Real-time source localization 2

Dear MNE users, I would like to do real-time source localization from real-time EEG signals.

I think there is real-time MNE package.
Real-time M/EEG Acquisition — MNE-Realtime 0.1.dev0 documentation

But, I did not discover real-time source localization example. If you know it, let’s share the useful information.

Best,
Kyu

There isn’t an existing example. It ought to be possible in principle, however: if you can determine in advance your forward model and noise covariance, then you ought to be able to use mne.minimum_norm.apply_inverse to each Realtime epoch as it comes in.

Dan, I see. Great information for me! Kyu

This might help: https://gist.github.com/jasmainak/61497ceec1fb0532a21b

The code is a bit old but can perhaps be adapted for your usecase.

Mainak

Hi Mainak, Thank you so much! Your code is so helpful for me!

Kyu

Hi Mainak, thanks for your helpful comments. When I looked at your code, you used ‘compute_source_psd_epochs’. Is there any time delay related to this function?

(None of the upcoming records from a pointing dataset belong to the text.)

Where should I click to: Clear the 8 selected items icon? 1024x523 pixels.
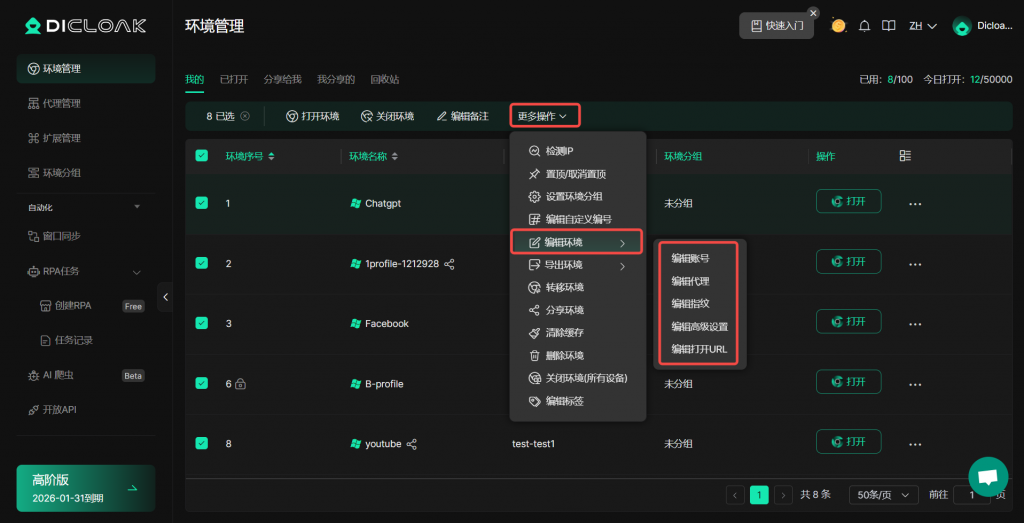245,116
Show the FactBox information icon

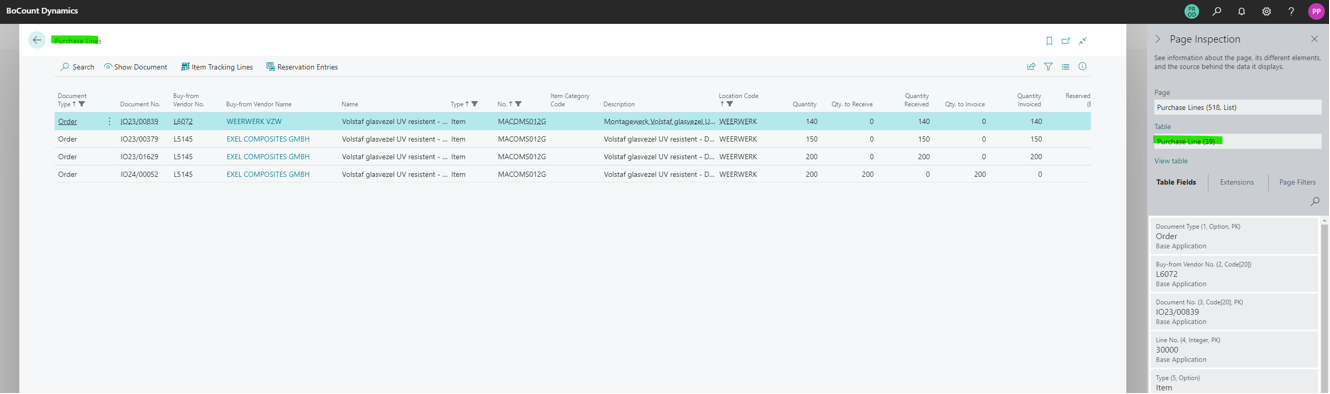1083,67
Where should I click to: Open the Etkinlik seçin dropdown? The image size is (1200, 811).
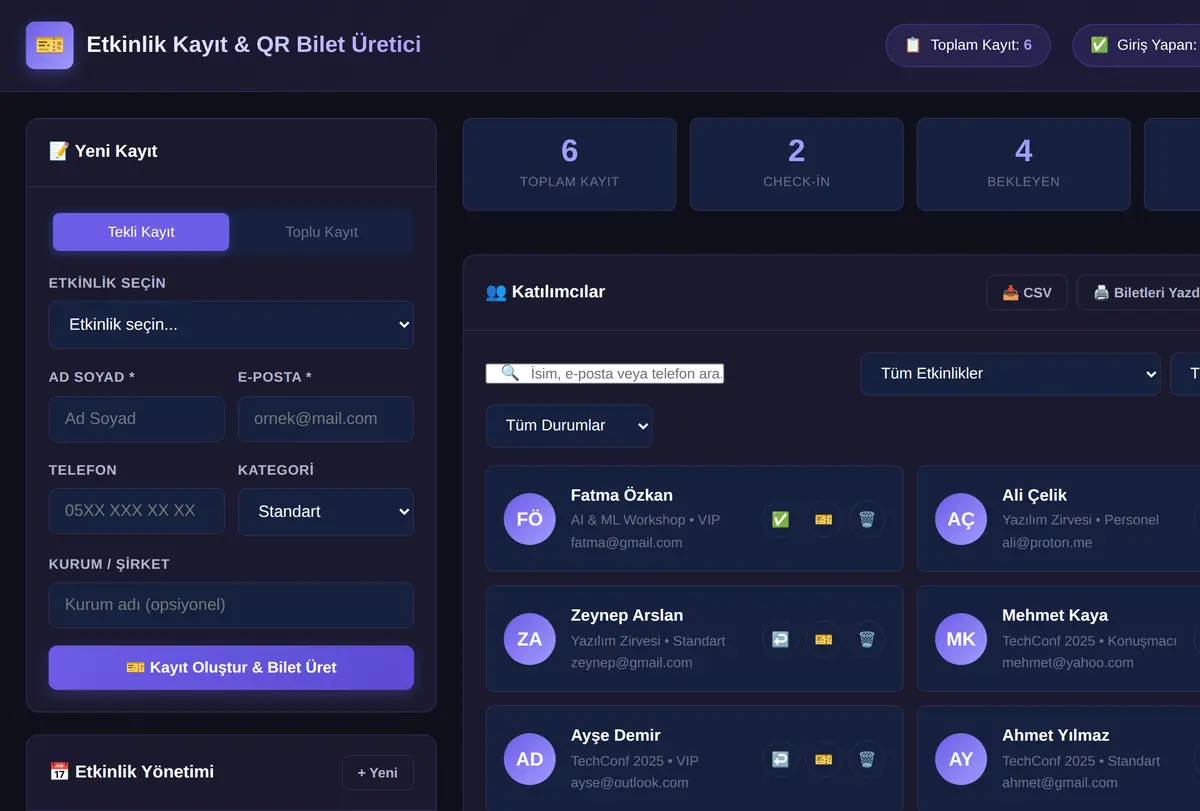click(x=231, y=325)

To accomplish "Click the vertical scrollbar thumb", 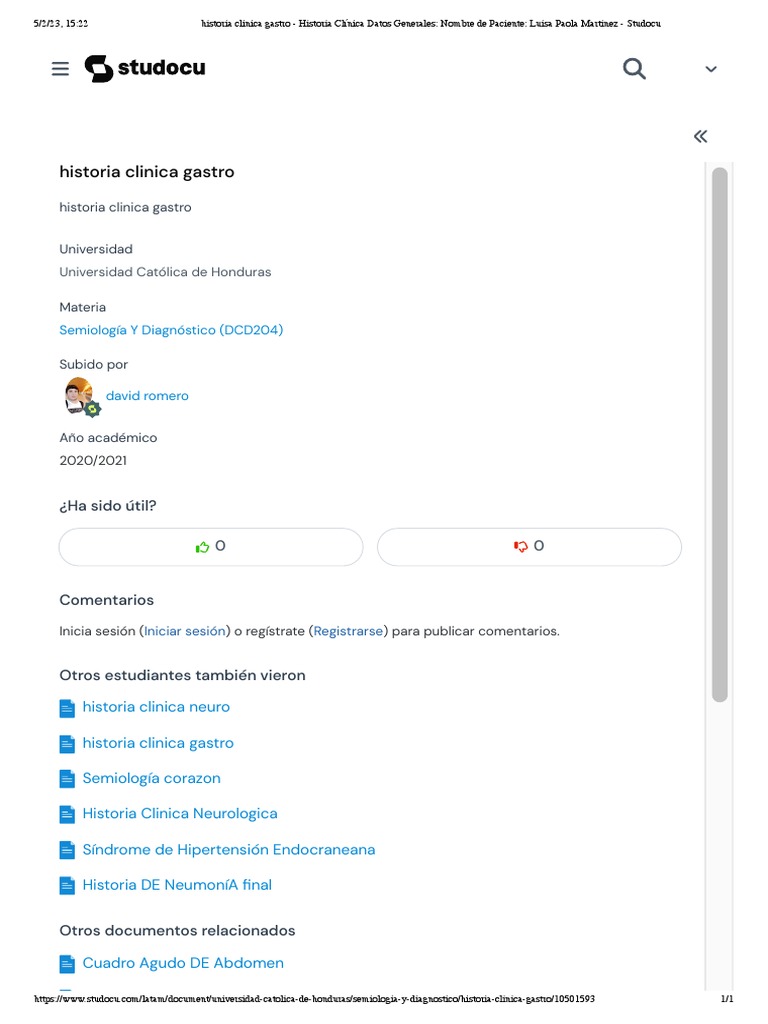I will click(719, 435).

Using your code, we can implement real-time source localization. One thing that I am worried is time-delay. Didn’t you feel any delay in your realtime system?

Hi Kyu,

Apologies for the delayed response. You might want to look at my Masters thesis here:

https://aaltodoc.aalto.fi/bitstream/handle/123456789/15550/master_Jas_Mainak_2015.pdf

Specifically, take a look at this figure:


If I remember correctly, the total time delay depends on: 1) the buffer length in FieldTrip buffer, 2) the buffer size of the data requested by the FieldTrip buffer client in MNE-Python, and 3) the processing speed. If you precompute the forward, 3) may not be a bottleneck. I would recommend measuring the time with time.time or some such tool. 1) usually depends on the vendor. For Elekta systems on which I tested, I think 28 samples is the minimum buffer length. Now, depending on the timing of the start of the buffer and query from MNE-Python, the actual delay may have a distribution as shown in the figure above. Note that get_data_as_epoch requests only the last n_samples, so you do get pseudo-realtime at the expense of missing some samples. If on the other hand, you’d like to get all the samples corresponding to a trigger, you should use iter_evoked.

Hope that helps!
Mainak

Hi Mainak, thanks for you helpful information. Your information is so important for me. I think for your master study you worked very hard and did a lot!